These are the key concepts you need to understand to accurately answer the question.

Binomial Experiment
A binomial experiment is a fundamental concept in probability and statistics. It involves a fixed number of trials, often denoted by \( n \). Each trial has two possible outcomes, typically labeled as "success" or "failure".
For example, flipping a coin multiple times is a classic binomial experiment. The goal is to find the probability of a certain number of successes within those trials.
Key characteristics include:
  • Fixed number of trials (\( n \)).
  • Each trial has only two outcomes.
  • The probability of success \( p \) remains constant throughout the trials.
  • Trials are independent, meaning the outcome of one trial does not affect others.
Binomial experiments are versatile and widely used in various fields, including quality control, finance, and risk assessment. They help predict outcomes and make informed decisions based on probabilities.
Poisson Distribution
The Poisson distribution is another important probability distribution. It is often used to model events occurring randomly over a fixed period of time or space. Unlike a binomial experiment, the Poisson distribution does not have a fixed number of trials. Instead, it focuses on the number of events or successes in a given interval.
The Poisson distribution is characterized by:
  • Mean \( \lambda \), which is equal to the expected number of events in the interval.
  • An assumption that events happen independently.
  • A focus on low probabilities and large number of possible events.
For example, counting the number of phone calls received by a call center in an hour can be modeled using a Poisson distribution. It provides a way to predict the likelihood of different numbers of arrivals or events occurring, particularly when events are rare.
Approximation Techniques
In probability theory, approximation techniques allow us to simplify complex problems. When dealing with probability distributions like the binomial, approximation can make calculations more manageable when certain conditions are met.
For instance, when \( n \) is large and \( p \) is small in a binomial experiment, computing probabilities directly from the binomial formula can be cumbersome. This is when approximation techniques, like using the Poisson distribution, become useful.

Why Use Approximation?

Approximations are beneficial because:
  • They reduce complex calculations to simpler forms.
  • They are time-efficient, especially when dealing with large \( n \) and small \( p \).
  • They give insights into behavior and characteristics of less intuitive distributions.
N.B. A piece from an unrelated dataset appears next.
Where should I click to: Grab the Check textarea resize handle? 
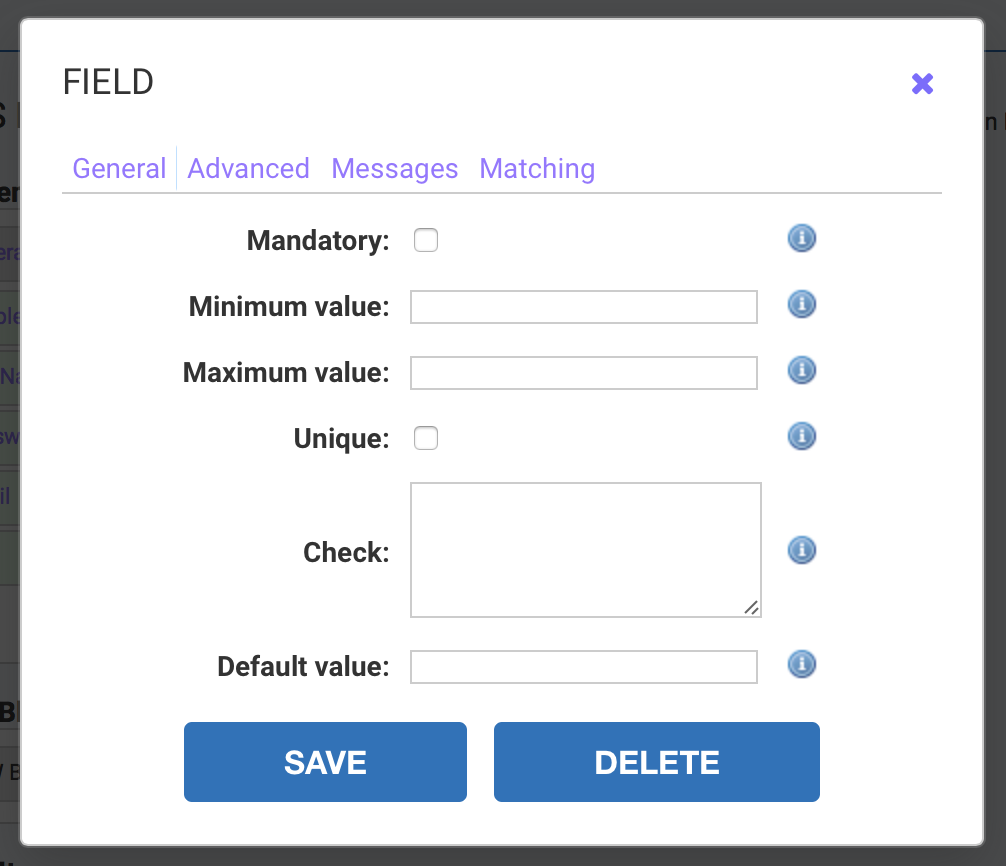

Criteria for Using Poisson Approximation

The key conditions to apply a Poisson approximation to a binomial distribution are:
  • Large number of trials \( n \).
  • Small probability of success \( p \).
  • The product \( np \) should be moderate and typically less than 10.
Meeting these criteria allows the use of the simpler Poisson distribution to estimate binomial probabilities efficiently. This approach is crucial for statisticians and researchers when time and complexity are of essence.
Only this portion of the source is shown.